[Stored items]
+--
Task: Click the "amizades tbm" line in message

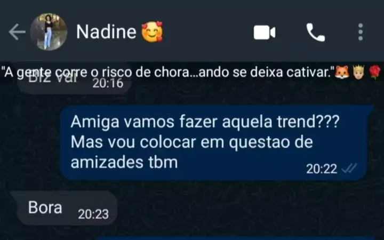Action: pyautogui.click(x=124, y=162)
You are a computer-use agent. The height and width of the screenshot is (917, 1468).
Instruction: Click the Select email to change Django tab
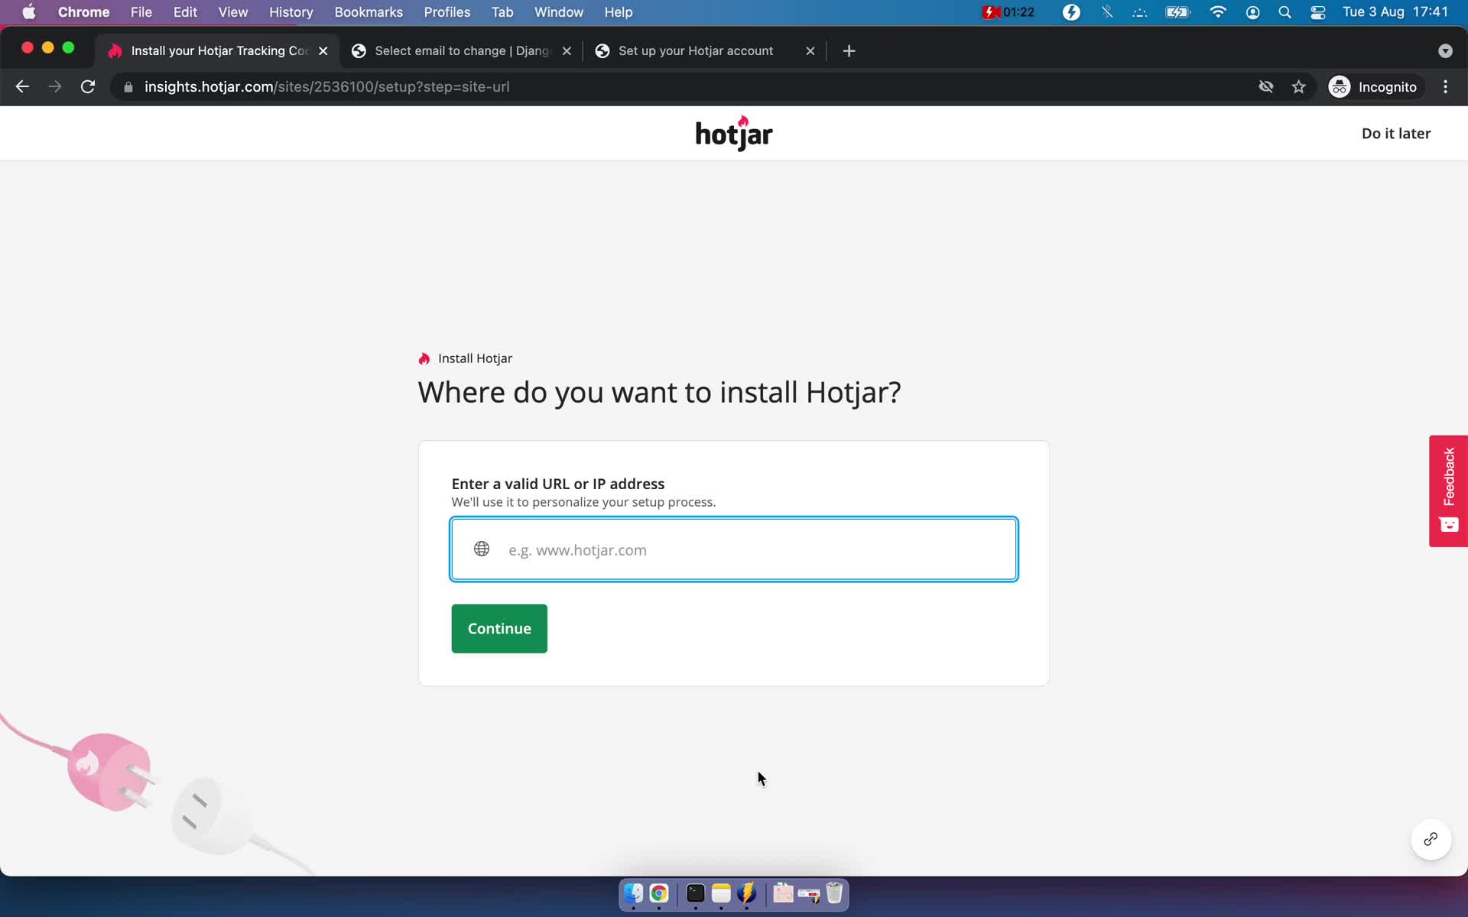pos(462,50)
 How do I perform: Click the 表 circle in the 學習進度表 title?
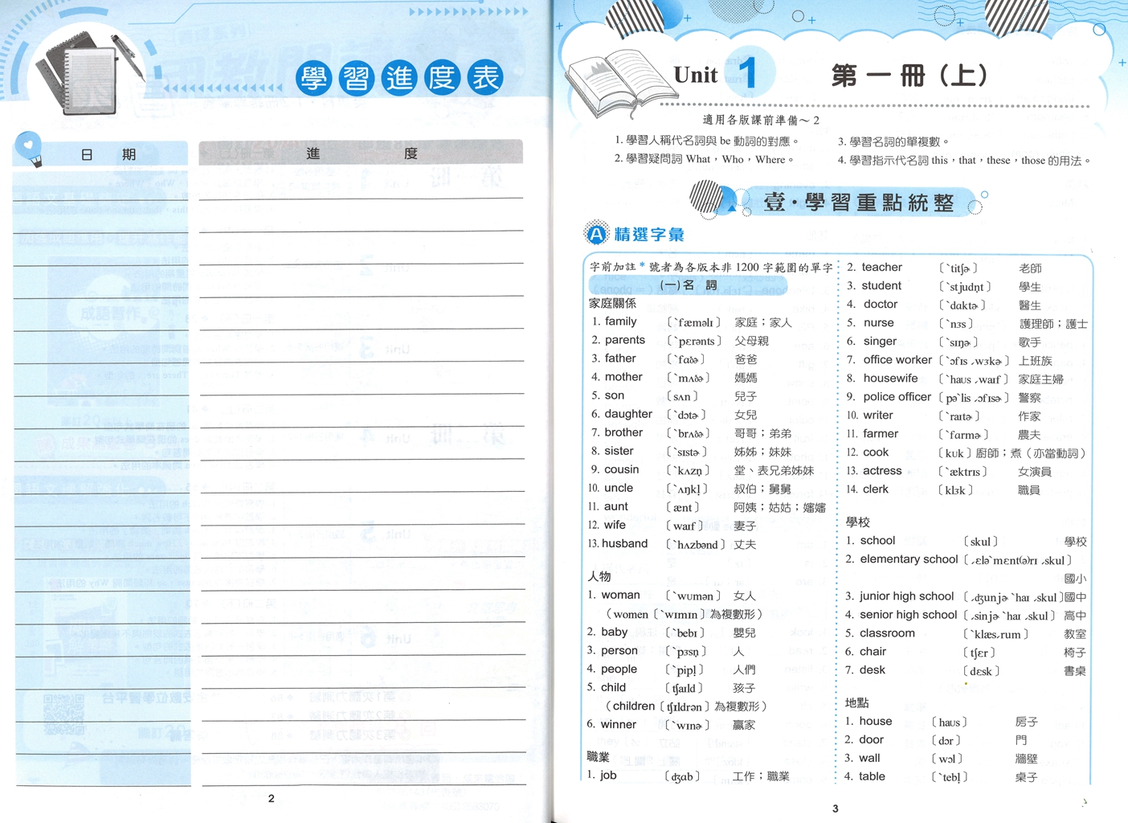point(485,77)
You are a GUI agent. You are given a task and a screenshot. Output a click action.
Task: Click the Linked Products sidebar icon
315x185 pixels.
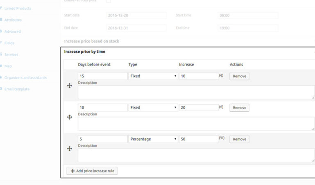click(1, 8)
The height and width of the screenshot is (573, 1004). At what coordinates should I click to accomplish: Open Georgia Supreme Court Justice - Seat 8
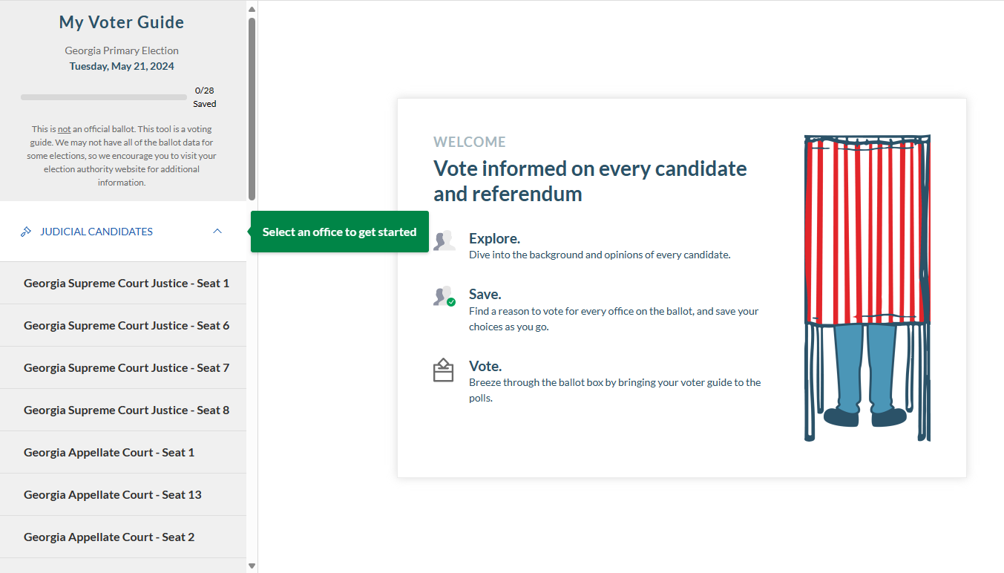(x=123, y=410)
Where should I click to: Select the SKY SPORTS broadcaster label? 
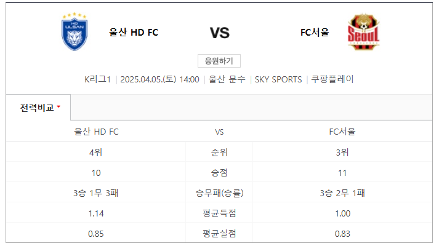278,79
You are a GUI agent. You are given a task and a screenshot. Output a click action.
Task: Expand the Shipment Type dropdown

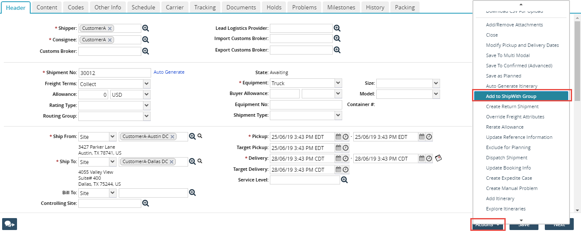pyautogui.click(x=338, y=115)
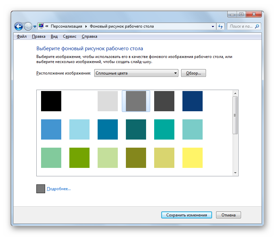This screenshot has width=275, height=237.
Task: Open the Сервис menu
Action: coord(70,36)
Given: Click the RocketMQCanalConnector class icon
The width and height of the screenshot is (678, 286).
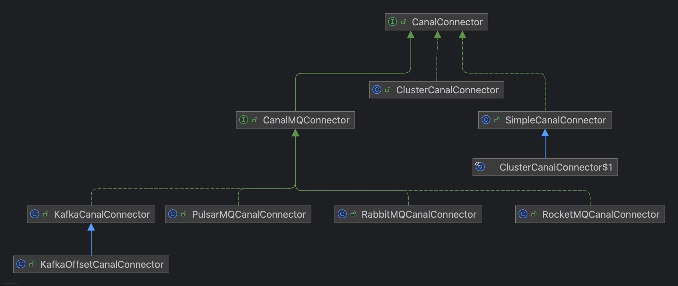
+--
- **Problem details**: What is needed is an exact printout of all the entries, without the pictures.

- **Reply to the exercise**:
Task: Click the "amizades tbm" line in message

Action: pyautogui.click(x=124, y=162)
You are a computer-use agent. The height and width of the screenshot is (917, 1468).
Instruction: Click the Select email to change Django tab
pos(462,50)
 How do I perform: Click the 表 circle in the 學習進度表 title?
point(485,77)
You are a GUI agent. You are given a task and a screenshot. Output a click action.
Task: Click the Linked Products sidebar icon
315x185 pixels.
click(1, 8)
The height and width of the screenshot is (573, 1004). At what coordinates should I click to accomplish: Open Georgia Supreme Court Justice - Seat 8
(x=123, y=410)
Where should I click to: Select the SKY SPORTS broadcaster label? 
278,79
You are a GUI agent. You are given a task and a screenshot. Output a click action.
Task: Expand the Shipment Type dropdown

pyautogui.click(x=338, y=115)
This screenshot has width=275, height=237.
Task: Open the Сервис menu
Action: coord(70,36)
Given: Click the RocketMQCanalConnector class icon
The width and height of the screenshot is (678, 286).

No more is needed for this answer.